Totting up the support for having some/a lot of sympathy for the young Muslims leaving the UK for Syria, we see that the proportion showing any form of sympathy fell from 27.9% in March to 19.8% now in November.

That’s a relatively sizeable fall, again not mentioned in the Sun’s article (because that would spoil the point they’re trying to make the reader conclude). Here’s another headline I’ll donate to the writers: ‘Dramatic 30% fall in Brit Muslims sympathy for jihadis‘.

Next up, time to talk about the method behind the latest survey.

Regular readers of the Sun might have noticed that normally the formal surveys they do are carried out by Yougov. Why was it Survation this time? The Guardian reports that Yougov declined the work because

it could not be confident that it could accurately represent the British Muslim population within the timeframe and budget set by the paper.

So rather than up the timeframe or the budget, the Sun went elsewhere to someone that would do it cheaper and quicker. Survation apparently complied.

Given most surveys cannot ask questions to every single person alive, there’s a complex science behind selecting who should be asked and how to process the results to make it representative of what is claimed.

Here’s the World Bank on how to pick respondents for a household survey. Here’s an article from the Research Methods Knowledge Base on selecting a survey method. There is far more research on best practice on polling, and this is one reason why resourcing using professional pollsters is often a necessity if you want vaguely accurate results, especially on topics that are so controversial.

However, none of the research I’ve seen has ever suggested that one should pick out a list of people whose surname “sounds Muslim” and ask them the questions, which is, incredibly, apparently the shortcut Survation used given they didn’t have the time or money to do the detailed and intricate work that would be necessary to generate a statistically representative sample of all British Muslims.

It might be that Survation did happen to choose a perfectly representative sample, but the problem is we just do not know. After talking to other pro-pollsters, the Guardian noted:

It cannot be determined how representative the Survation sample is because of a lack of various socioeconomic and demographic details.

Even if the rest of the story had been legit, then – being generous with the free headlines – the Sun would have been more accurate to write “1 in 5 out of the 1500 people we had the time to ring that had “Muslim sounding surnames” and did in fact agree that they were Muslim’s sympathy for jihadis“. But it’s a bit less catchy and even the non-pros might notice something methodologically curious there.

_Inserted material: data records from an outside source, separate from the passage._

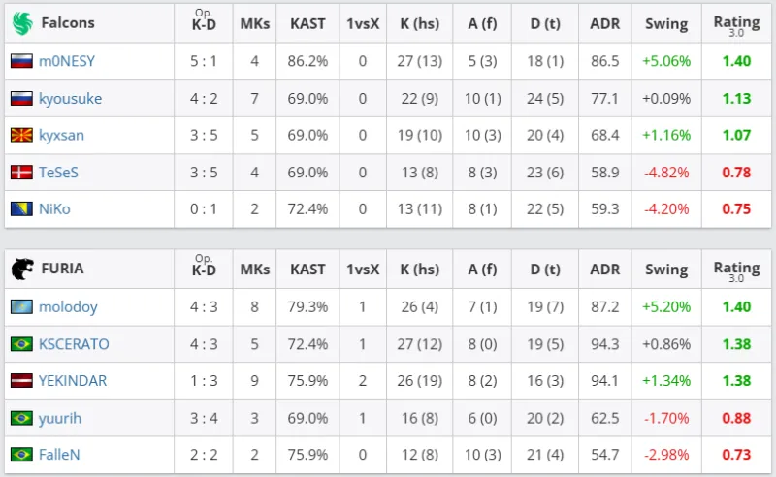This screenshot has height=477, width=776.
Task: Click the Bosnian flag beside NiKo
Action: pyautogui.click(x=21, y=209)
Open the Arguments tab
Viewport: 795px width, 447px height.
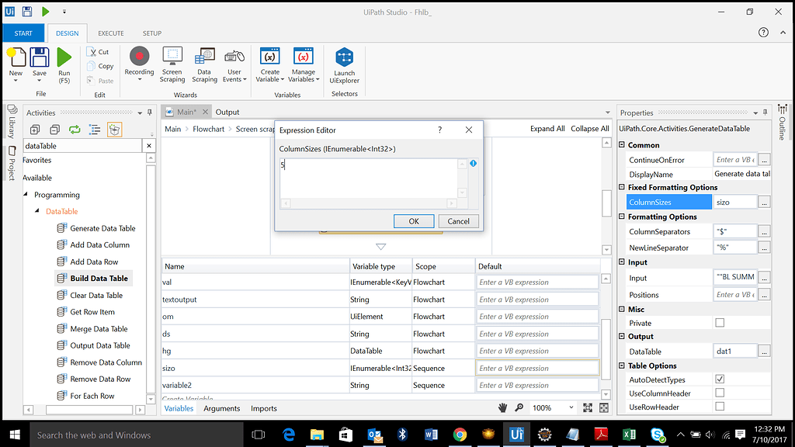222,408
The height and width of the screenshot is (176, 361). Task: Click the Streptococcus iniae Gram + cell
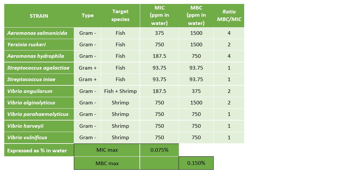88,79
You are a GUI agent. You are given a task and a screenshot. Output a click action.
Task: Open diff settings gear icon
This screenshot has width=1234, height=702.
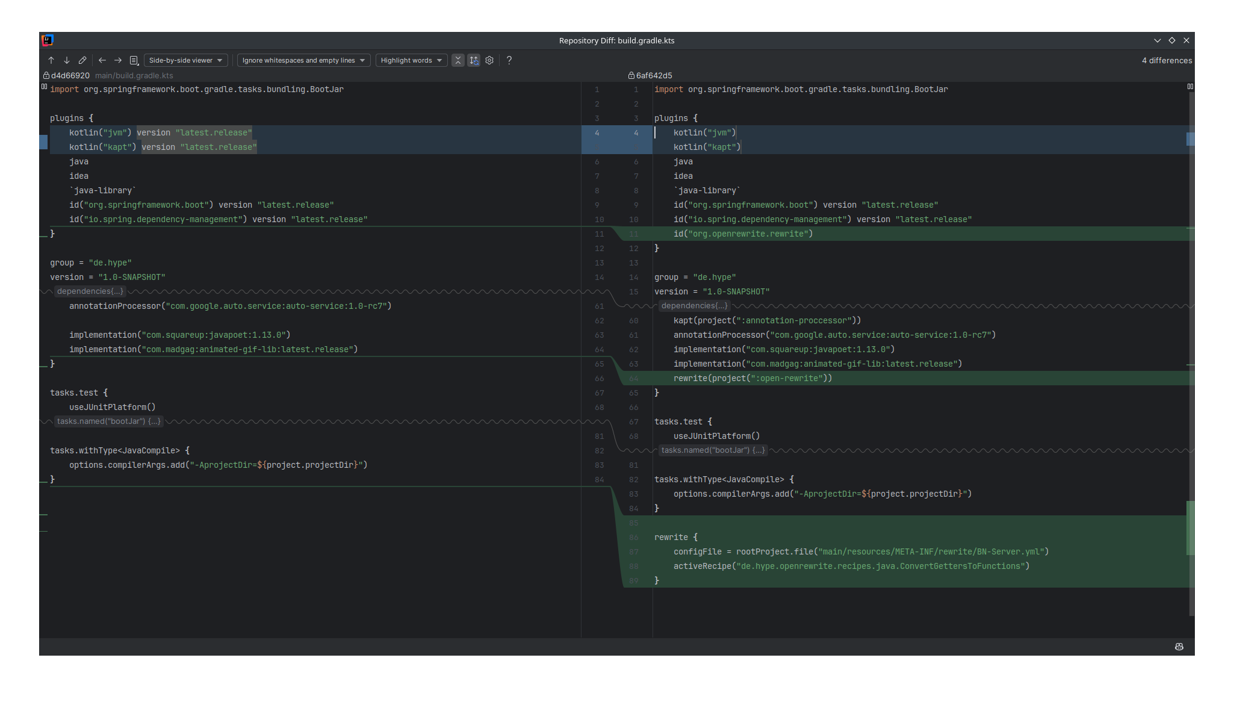pos(489,60)
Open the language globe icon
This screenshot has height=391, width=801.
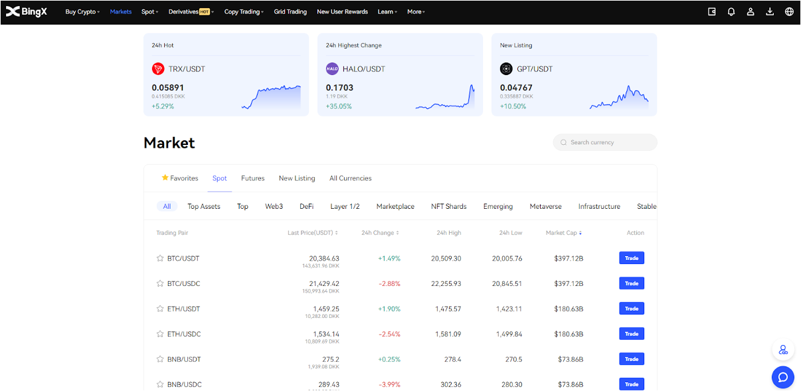tap(789, 11)
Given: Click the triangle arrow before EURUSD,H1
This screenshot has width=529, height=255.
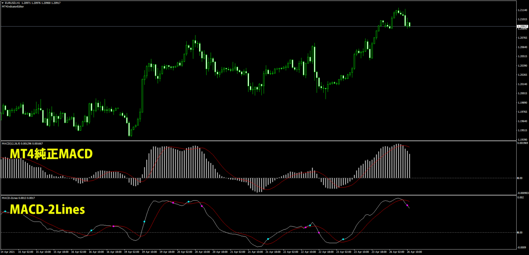Looking at the screenshot, I should 3,3.
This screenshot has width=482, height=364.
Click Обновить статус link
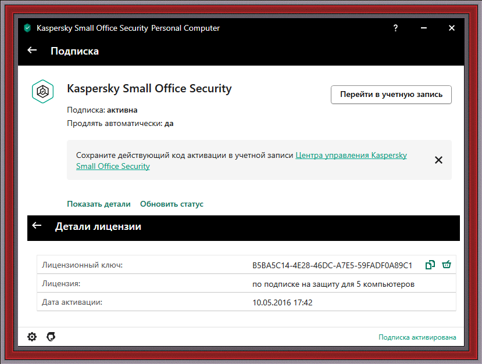point(172,204)
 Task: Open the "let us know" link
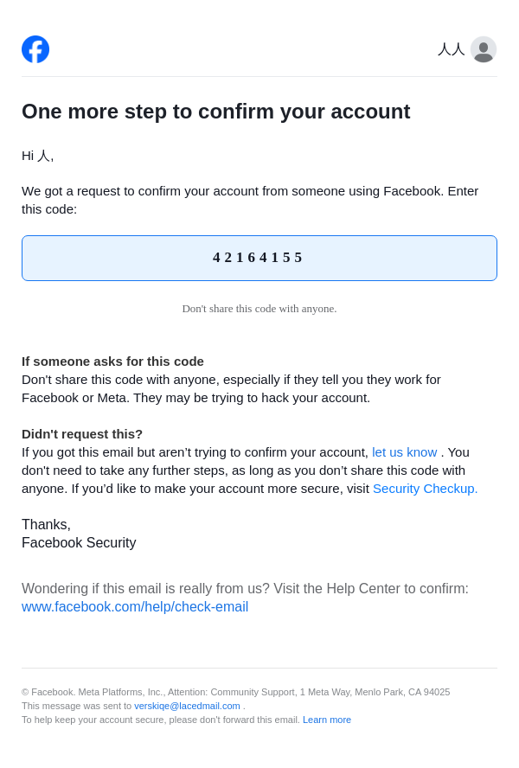(404, 451)
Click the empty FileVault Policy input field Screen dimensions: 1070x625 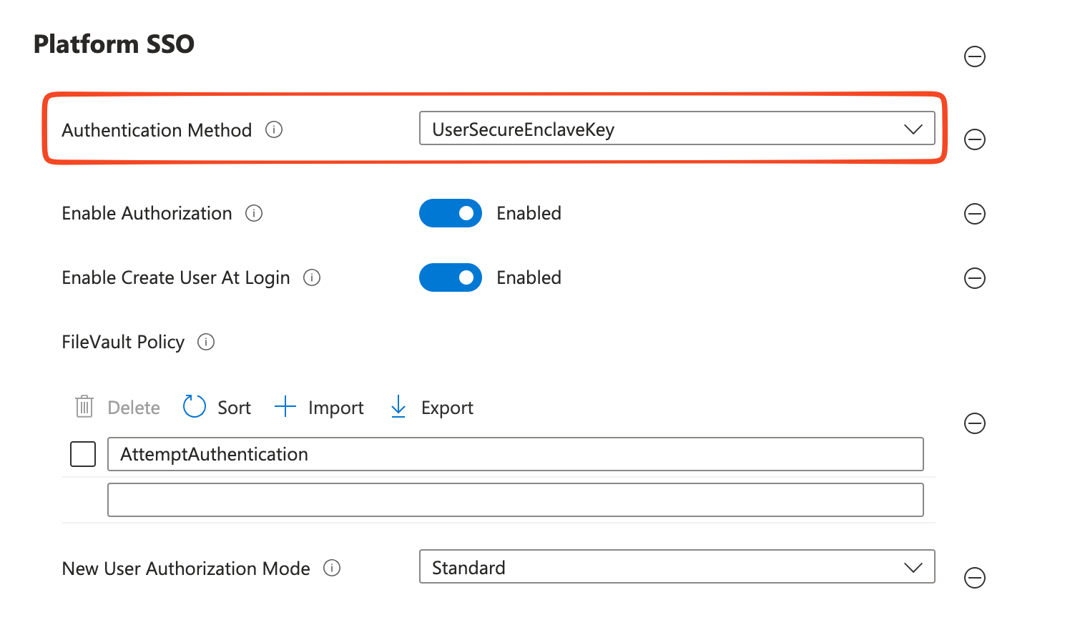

So, to summarise – the Sun article, which seems to me to tread dangerously near breaking various legislation on hate speech in principle if not practice, is misleadingly reporting on the results of a questionnaire:

  • that did not even ask the question that would be appropriate to make the claims it is headlining.
  • without providing the necessary comparative or historical perspective to make the results in any way meaningful.
  • that was carried out in inadequate, uncontrolled fashion with no view to producing reliable, generalisable results.

We have to acknowledge that, on the whole, people going away to join fighter groups is a bad, sad event and one that the world needs to pay attention to. Infinitely moreso, obviously, if they are travelling to commit atrocities with groups that can be fairly described as evil.

But for the Sun imply such dramatic and harmful allegations about a section of the British population to whom prejudice against is already very apparent (note the  300% increase in  UK anti-Muslim hate crime last week)  to its huge readership – who will now struggle to entirely forget the implication during their dinner-table conversation even if they wanted to –  is not only extremely poor quality data analysis, but also downright irresponsible and even dangerous.